----- Study material -----

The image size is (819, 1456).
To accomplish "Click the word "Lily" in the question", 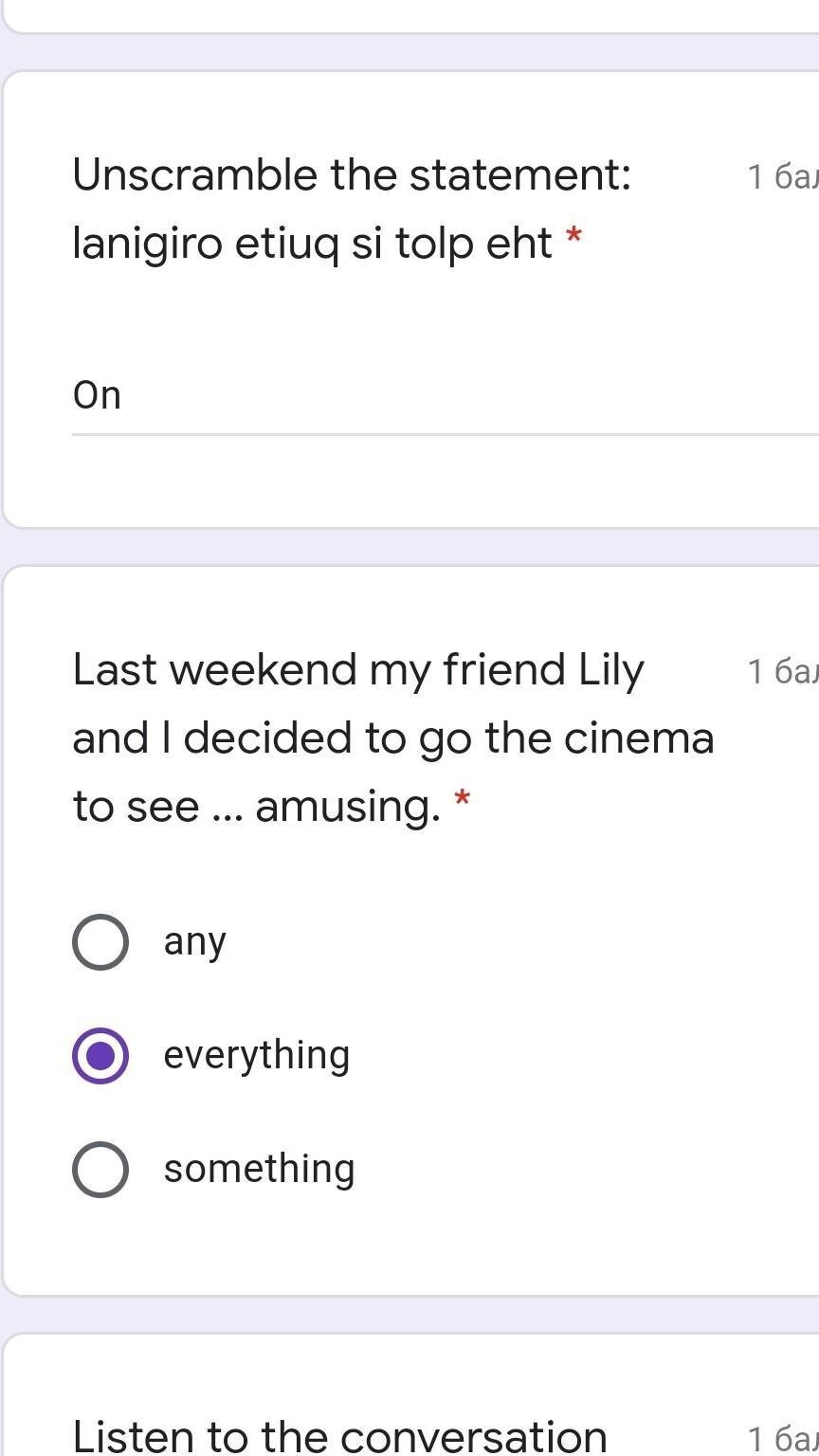I will click(610, 670).
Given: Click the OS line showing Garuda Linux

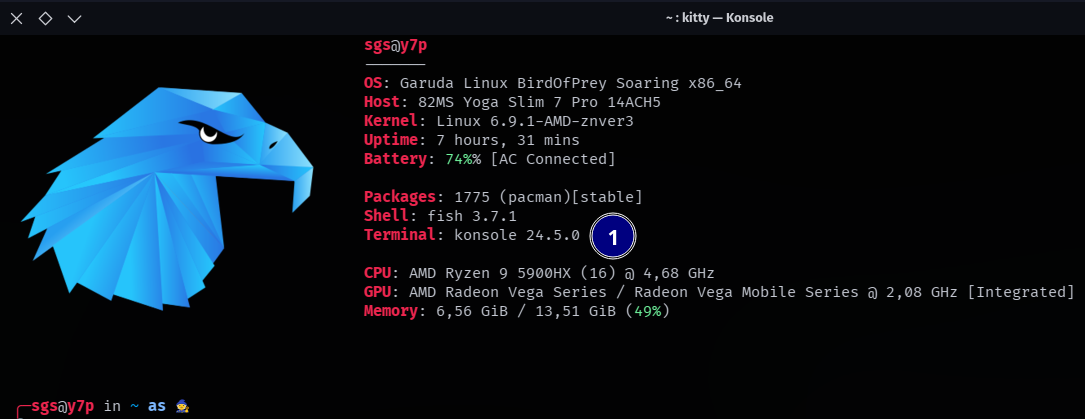Looking at the screenshot, I should 553,84.
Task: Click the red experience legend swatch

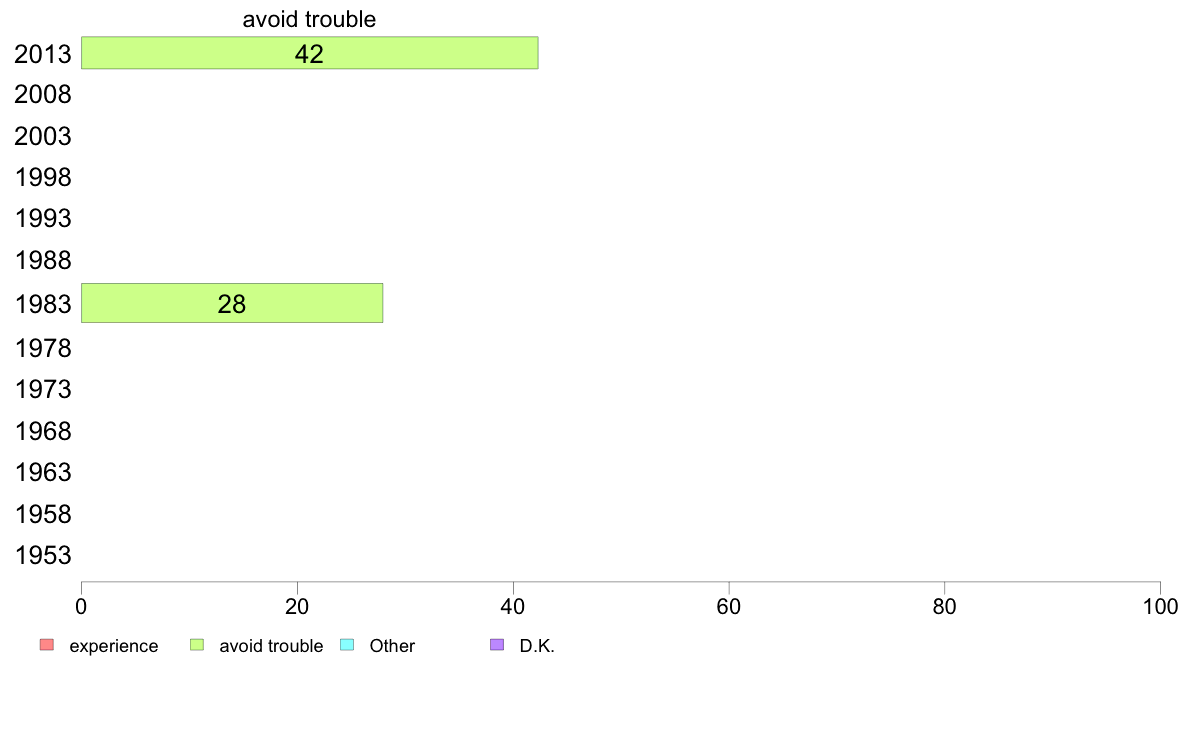Action: [47, 645]
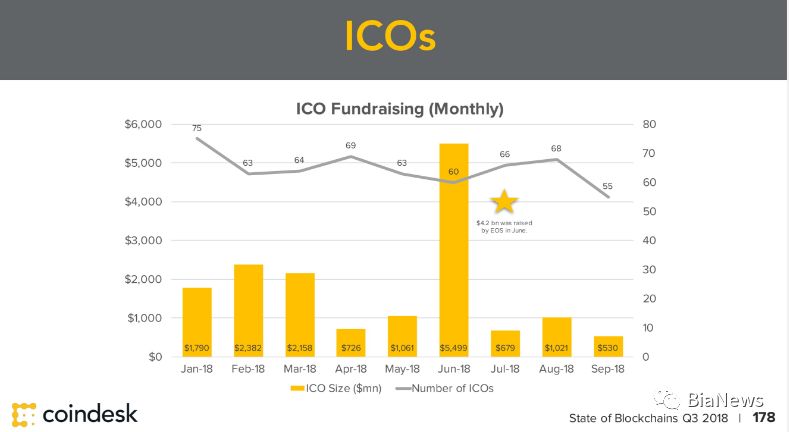The width and height of the screenshot is (789, 432).
Task: Click the Sep-18 bar showing $530
Action: (x=607, y=346)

-----

* _Task statement_: Repeat verbatim the range of lines that opens at the line containing "Given: Click the OS line showing Garuda Linux" and closes at the last line of the entries, excluding all pictures.

* _The completed task_:
Given: Click the OS line showing Garuda Linux

Looking at the screenshot, I should 553,84.
Task: Click the red experience legend swatch

Action: [47, 645]
The width and height of the screenshot is (789, 432).
Task: Click the Sep-18 bar showing $530
Action: (x=607, y=346)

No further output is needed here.